> _Assignment_:
Could you find every line in the entries below that holds the word "computer" and copy it?

> _Data shown_:
————

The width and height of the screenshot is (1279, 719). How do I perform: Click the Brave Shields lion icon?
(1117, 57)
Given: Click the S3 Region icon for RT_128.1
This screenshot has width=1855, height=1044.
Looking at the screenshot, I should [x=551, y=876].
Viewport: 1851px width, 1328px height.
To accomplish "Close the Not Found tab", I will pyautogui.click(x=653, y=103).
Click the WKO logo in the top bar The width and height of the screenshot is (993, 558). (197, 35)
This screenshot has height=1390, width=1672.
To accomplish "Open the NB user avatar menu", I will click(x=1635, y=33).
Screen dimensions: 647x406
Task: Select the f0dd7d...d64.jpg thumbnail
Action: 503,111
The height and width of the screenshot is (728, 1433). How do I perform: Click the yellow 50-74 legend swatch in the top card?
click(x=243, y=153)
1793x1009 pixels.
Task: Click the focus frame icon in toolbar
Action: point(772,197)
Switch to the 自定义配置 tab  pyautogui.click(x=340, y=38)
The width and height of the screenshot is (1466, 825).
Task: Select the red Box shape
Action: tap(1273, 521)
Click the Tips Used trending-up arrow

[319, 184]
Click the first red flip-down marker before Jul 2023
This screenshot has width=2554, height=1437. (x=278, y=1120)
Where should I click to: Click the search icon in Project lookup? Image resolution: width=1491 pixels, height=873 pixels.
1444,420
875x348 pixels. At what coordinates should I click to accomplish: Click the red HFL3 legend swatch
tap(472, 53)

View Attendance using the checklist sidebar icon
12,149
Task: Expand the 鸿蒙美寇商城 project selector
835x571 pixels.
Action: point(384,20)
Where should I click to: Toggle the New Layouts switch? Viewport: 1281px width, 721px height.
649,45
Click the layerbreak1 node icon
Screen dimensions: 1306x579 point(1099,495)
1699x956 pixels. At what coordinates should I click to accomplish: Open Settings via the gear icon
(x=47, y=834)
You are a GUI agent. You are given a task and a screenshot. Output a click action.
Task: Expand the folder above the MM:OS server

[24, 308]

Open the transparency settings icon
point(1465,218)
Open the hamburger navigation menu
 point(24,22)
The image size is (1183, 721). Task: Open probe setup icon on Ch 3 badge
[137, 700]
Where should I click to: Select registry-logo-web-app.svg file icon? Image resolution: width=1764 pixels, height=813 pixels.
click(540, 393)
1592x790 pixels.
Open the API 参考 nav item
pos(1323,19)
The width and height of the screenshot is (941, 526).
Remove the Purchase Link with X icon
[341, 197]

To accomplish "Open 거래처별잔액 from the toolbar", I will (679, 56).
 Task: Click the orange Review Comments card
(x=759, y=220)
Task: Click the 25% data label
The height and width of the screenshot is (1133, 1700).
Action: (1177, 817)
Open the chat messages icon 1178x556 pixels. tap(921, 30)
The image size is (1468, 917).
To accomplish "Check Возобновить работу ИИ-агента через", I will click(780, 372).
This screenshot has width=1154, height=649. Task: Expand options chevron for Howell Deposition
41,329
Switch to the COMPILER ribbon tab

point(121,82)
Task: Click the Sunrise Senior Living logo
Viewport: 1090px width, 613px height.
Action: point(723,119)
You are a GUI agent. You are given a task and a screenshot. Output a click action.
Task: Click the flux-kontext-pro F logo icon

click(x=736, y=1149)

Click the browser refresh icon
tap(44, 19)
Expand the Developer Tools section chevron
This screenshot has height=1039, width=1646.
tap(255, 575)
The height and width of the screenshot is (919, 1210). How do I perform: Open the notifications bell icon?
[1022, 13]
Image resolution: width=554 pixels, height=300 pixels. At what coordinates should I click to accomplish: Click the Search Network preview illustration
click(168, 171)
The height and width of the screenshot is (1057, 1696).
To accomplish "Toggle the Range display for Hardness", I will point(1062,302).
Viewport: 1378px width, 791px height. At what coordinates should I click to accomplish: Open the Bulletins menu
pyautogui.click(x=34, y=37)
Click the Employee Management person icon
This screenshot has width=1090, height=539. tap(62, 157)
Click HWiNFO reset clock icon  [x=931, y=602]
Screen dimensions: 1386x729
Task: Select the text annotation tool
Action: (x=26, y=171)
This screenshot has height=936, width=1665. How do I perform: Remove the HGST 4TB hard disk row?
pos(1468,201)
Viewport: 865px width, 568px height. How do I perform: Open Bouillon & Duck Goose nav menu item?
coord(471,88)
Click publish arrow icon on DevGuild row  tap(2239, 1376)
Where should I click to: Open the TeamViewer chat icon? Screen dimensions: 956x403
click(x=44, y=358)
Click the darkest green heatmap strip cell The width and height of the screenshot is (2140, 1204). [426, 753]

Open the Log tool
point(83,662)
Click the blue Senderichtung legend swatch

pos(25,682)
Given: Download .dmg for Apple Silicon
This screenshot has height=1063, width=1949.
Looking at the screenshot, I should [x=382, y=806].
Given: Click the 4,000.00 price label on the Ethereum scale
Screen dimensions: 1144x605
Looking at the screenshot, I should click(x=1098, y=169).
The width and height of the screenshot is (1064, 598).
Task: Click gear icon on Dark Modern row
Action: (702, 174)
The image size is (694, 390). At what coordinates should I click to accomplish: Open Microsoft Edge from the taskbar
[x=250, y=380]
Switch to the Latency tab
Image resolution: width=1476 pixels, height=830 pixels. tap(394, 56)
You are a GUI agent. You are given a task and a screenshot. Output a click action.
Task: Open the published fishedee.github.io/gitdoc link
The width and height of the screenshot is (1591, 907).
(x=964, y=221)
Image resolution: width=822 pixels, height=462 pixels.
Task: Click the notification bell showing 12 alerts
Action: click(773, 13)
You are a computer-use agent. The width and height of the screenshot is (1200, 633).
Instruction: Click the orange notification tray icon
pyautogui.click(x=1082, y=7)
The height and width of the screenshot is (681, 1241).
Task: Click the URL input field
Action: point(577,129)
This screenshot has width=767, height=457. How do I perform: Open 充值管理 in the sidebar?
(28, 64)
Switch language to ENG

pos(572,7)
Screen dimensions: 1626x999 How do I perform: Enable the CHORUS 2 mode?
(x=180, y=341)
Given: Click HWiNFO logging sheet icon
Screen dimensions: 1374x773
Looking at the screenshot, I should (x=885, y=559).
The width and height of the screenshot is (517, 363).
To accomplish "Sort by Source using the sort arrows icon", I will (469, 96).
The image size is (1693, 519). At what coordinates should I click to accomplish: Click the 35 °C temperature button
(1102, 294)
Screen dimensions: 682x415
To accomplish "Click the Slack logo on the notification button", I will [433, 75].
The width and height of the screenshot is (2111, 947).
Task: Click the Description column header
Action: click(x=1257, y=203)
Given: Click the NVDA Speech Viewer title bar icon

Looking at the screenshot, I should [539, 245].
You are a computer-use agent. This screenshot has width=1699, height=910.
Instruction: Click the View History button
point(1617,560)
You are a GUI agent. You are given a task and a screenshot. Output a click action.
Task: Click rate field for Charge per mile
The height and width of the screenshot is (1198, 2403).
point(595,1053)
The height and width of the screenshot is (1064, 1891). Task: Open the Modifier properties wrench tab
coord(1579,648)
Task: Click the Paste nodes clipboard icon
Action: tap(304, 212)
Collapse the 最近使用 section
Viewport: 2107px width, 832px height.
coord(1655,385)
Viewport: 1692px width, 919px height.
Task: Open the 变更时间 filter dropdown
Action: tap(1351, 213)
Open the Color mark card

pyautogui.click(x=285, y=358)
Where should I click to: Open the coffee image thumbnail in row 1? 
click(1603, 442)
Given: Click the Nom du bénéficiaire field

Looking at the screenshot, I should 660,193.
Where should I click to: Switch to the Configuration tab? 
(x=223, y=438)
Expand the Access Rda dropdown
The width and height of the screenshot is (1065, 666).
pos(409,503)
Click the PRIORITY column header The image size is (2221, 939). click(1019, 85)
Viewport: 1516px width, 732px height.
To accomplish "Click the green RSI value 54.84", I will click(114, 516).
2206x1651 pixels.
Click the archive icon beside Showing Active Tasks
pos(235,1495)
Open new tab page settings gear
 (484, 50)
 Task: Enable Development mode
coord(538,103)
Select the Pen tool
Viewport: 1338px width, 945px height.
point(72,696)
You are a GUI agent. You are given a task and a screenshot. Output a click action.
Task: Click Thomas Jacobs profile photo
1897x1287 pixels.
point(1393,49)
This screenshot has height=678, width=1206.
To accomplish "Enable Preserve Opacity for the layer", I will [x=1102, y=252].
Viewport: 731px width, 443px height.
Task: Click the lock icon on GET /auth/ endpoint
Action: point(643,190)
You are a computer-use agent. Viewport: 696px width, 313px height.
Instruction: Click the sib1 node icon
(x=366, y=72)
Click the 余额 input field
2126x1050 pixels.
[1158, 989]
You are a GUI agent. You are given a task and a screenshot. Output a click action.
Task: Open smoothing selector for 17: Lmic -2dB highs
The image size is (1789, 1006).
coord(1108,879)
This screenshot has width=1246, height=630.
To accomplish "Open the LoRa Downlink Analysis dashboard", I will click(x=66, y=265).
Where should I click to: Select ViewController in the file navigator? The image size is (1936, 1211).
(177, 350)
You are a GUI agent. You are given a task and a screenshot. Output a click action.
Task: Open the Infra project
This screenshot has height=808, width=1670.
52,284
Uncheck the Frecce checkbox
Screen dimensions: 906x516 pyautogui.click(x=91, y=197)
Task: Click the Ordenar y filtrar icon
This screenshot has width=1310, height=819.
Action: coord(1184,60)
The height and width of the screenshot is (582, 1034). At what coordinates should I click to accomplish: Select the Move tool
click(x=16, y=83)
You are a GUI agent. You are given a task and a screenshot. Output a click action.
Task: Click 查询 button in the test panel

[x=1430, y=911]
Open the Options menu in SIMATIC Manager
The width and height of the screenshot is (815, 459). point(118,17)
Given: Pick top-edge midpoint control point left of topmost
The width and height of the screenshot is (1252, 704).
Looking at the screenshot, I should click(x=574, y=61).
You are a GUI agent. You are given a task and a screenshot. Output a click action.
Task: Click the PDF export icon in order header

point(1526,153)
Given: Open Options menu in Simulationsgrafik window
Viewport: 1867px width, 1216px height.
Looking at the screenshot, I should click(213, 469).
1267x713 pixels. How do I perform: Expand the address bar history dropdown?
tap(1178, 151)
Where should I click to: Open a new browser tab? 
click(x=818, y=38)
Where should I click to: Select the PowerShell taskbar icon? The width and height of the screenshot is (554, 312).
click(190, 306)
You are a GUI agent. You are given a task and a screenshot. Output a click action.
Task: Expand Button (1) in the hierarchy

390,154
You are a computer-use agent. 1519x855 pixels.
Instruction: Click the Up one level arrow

————

> _Result of the exercise_:
You are a computer-use agent. The width and height of the screenshot is (1200, 633).
You are a computer-use agent. This screenshot has width=1699, height=910.
You are a computer-use agent. Viewport: 696px width, 313px height.
You are a computer-use agent. 1519x855 pixels.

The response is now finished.